Monday, November 22, 2010

missin' you

i miss my guyana loves.
i miss the warm temperatures. the amazon river.
i miss capooey.
i miss the beautiful, partially toothless, smiles of the little orphans.
i miss the gracious hugs of the elderly.
i miss paint fights. kick ball. hair braiding.
i miss the carefree, selfless community.
i miss everything about that place.

ill see you again in april.
i absolutely can not wait.





Wednesday, November 17, 2010

Monday, November 15, 2010

be still

"be still, and know that I am God" Psalm 46:10

this is a verse that i need to spend alot more time making a part of my life. with school, friends, college apps, and the everyday busyness that i deem so important to me really won't get me anywhere if i fail to recognize my Creator.

i think it's important sometimes to put the A.P. Bio down, my cell phone away, and stop all other distractions to just be still. sometimes, as stupid as this sounds, i just want to leave and go somewhere that no one else has ever been. away from the distractions and stresses of everyday life. i have to stop and wonder if the type of lifestyle we have established in modern day times is really what God wants from us.
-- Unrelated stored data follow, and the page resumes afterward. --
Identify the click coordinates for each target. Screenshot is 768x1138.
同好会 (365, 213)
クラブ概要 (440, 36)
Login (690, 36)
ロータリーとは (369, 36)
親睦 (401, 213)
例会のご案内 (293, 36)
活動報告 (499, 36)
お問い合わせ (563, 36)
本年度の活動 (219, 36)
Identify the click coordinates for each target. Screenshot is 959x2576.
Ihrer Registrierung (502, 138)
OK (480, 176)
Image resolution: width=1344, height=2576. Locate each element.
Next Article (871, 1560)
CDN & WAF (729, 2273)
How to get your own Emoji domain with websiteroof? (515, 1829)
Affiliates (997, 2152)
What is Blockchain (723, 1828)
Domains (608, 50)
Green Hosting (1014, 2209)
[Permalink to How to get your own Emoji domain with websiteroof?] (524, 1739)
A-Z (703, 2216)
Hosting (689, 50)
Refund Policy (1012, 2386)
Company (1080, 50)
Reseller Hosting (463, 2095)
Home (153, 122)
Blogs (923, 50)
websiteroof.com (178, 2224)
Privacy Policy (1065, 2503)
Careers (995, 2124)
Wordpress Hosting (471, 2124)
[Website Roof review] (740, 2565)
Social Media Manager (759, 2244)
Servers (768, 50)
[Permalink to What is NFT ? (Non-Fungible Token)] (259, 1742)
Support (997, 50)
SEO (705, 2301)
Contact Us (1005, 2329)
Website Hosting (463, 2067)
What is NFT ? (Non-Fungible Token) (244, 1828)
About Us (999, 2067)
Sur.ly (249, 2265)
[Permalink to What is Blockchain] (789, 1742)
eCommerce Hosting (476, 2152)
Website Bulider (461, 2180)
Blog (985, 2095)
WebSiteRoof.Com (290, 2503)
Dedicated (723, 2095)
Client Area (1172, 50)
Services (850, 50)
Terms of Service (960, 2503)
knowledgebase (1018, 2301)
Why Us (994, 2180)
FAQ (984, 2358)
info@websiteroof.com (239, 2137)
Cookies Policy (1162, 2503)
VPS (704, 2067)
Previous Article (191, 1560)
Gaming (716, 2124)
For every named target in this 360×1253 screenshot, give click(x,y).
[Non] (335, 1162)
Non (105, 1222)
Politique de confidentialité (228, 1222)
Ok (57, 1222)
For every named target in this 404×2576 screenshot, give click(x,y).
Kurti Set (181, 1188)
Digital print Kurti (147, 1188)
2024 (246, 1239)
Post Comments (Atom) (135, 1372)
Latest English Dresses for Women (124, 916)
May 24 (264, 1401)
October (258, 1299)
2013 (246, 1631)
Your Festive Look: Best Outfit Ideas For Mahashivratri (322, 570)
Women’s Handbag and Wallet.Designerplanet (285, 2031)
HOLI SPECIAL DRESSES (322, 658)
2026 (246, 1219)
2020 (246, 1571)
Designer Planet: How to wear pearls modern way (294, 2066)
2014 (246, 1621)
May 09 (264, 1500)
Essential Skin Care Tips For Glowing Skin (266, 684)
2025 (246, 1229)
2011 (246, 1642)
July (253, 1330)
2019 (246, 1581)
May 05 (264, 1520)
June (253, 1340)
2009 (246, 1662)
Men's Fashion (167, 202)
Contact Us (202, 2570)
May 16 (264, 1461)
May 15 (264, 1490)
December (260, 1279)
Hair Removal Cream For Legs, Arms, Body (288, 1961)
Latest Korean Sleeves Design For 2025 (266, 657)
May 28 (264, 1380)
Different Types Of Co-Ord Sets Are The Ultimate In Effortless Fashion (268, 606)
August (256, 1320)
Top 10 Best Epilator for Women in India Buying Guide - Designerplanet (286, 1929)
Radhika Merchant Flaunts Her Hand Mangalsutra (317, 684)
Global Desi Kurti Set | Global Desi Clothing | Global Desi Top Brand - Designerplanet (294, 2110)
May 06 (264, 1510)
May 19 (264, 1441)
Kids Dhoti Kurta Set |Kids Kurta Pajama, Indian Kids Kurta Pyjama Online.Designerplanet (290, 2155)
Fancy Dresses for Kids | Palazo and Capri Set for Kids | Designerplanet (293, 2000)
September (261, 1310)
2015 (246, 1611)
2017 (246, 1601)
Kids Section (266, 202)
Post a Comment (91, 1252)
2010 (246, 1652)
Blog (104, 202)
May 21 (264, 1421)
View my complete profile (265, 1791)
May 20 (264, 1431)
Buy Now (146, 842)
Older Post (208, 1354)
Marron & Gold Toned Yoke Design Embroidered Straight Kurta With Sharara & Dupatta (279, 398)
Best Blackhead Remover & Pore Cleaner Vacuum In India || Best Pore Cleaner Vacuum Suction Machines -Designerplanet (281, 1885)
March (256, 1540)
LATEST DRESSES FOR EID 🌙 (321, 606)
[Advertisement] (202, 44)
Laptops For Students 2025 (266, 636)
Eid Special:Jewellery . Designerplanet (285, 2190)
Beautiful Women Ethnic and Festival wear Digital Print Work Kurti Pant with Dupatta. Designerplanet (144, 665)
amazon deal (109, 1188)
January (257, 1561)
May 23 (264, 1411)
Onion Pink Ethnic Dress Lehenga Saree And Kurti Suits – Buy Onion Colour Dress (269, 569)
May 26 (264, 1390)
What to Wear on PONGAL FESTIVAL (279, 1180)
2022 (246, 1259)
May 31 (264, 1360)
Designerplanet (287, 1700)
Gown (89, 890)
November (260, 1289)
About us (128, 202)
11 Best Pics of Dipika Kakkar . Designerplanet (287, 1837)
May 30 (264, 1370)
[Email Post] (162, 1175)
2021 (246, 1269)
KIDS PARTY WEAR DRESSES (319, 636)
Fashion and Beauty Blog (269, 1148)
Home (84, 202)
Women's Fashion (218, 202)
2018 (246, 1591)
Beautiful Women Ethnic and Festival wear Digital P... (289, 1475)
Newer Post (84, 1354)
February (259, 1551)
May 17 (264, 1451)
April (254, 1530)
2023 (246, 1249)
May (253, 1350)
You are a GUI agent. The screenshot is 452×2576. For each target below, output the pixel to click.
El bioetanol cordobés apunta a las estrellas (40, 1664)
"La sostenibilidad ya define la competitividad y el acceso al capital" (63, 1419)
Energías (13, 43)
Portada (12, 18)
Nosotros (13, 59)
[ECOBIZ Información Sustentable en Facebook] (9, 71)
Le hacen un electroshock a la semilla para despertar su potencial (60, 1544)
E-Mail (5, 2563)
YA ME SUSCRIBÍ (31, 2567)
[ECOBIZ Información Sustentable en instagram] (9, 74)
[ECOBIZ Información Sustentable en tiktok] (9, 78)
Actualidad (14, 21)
so thats my goal for today.

just. be. still.



starting over

I'm starting over. from square one.

it had been well over a year since my last post so i deemed it time to begin again. im half way through my senior year of high school and getting really excited about what God has in store for my college days. He is in control. im letting Him lead me where He wants me to be because I know that He has a wonderful plan for my life.

im anxiously awaiting a return trip to Guyana, South America.
i went this past july and believe i left my heart there. the children there are incredible. they barely have anything yet have such an outlook on life that i could really learn from. they know how to love unconditionally. they look past the petty "failures" we put on ourselves and one another. they have lost both of their parents. a home. a normal way of life. yet they look at each new day with hope. nothing can get worse than what they have been through. i want to learn how to love like that. a love without conditions. when i go back in April, i want to prove to those little orphans that i care, and that i will keep returning for as long as i live. i can't wait to see those smiling faces again... to sit down with as many as can fit in my lap and hear their life stories. because when it comes down to it, they know what it means to live. and to live to the fullest.